In order to feel your fullness, the authors recommend conscious eating. Instead of moving into autopilot, they suggest paying attention, eating without distraction, pausing part way through a meal to register whether the food still tastes good and whether you’re still hungry. Samantha is doing the same thing with her recent attention to mindful eating. They introduce the idea of comfortable satiety, where you’ve had enough to eat but are not overstuffed. Respecting your fullness means stopping at comfortable satiety. In order to achieve this, you need to eat engage in mindful or conscious eating.
This approach sounds sensible, powerful, and yes, intuitive. Of course I should listen to my body, not all those external messages like this one:
But a big problem comes to mind.
It’s really hard to dodge and weave enough to avoid being caught up in environmental cues to eat when a) we’re not actually hungry; and b) when the food presented is not actually food we want.

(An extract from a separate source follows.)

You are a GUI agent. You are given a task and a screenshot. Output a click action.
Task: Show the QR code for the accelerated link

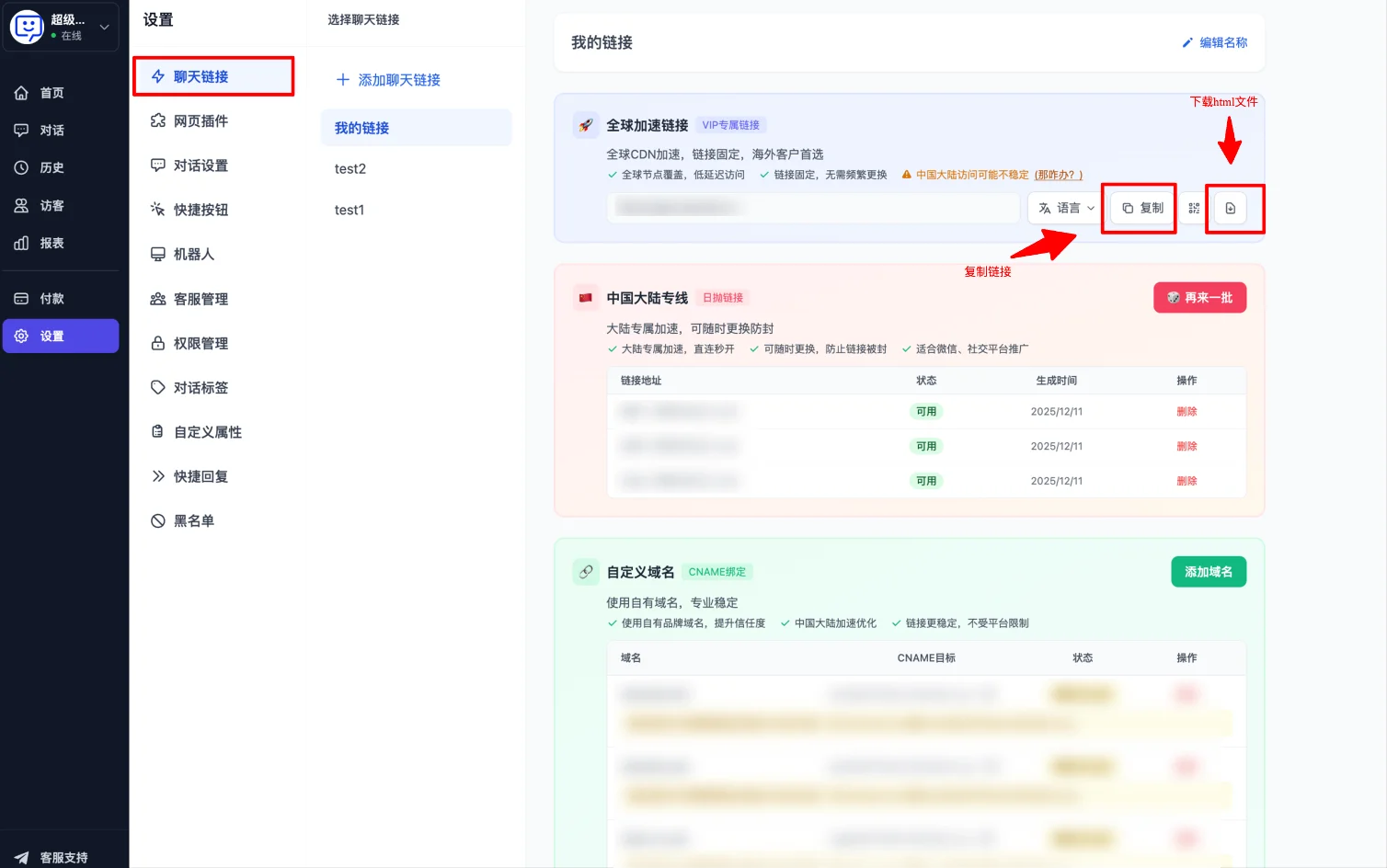click(x=1193, y=208)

Tracy points out in her post that the authors cite evidence in support of their intuitive eating program (which I look forward to checking out). However, there’s also loads of evidence about the strong influence of our environments on our eating. The presence of candy dishes, Danish pastries or doughnuts at a morning work meeting, larger portion sizes at restaurants—all of these (and many more) factors regularly shift us into modes of mindless eating (also the name of a book by this guy Brian Wansink). Wansink and others recommend a host of remedies for this set of problems, ranging from downsizing our plates and cups to reconfiguring school cafeterias to place the salad bar more strategically.
My point here is that, as an individual, there are a lot of forces out there, many of which are designed to short-circuit my hunger and fullness cues. And evidence shows that they work incredibly well against us. This isn’t an argument against intuitive eating, but instead to say that I think the tools of intuitive eating are not enough on their own for constructing satisfying eating patterns. We need some outside help from a bunch of sources, ranging from tips for rearranging our pantries and fridges to put the foods we want to eat front and center, to lobbying government to redesign school cafeterias in ways that don’t make it harder to purchase and eat fruits and vegetables.
There’s a lot more to say about this, and I’ll be blogging some more about it. I also welcome comments from readers about their experiences with outside forces that try to block intuitive eating.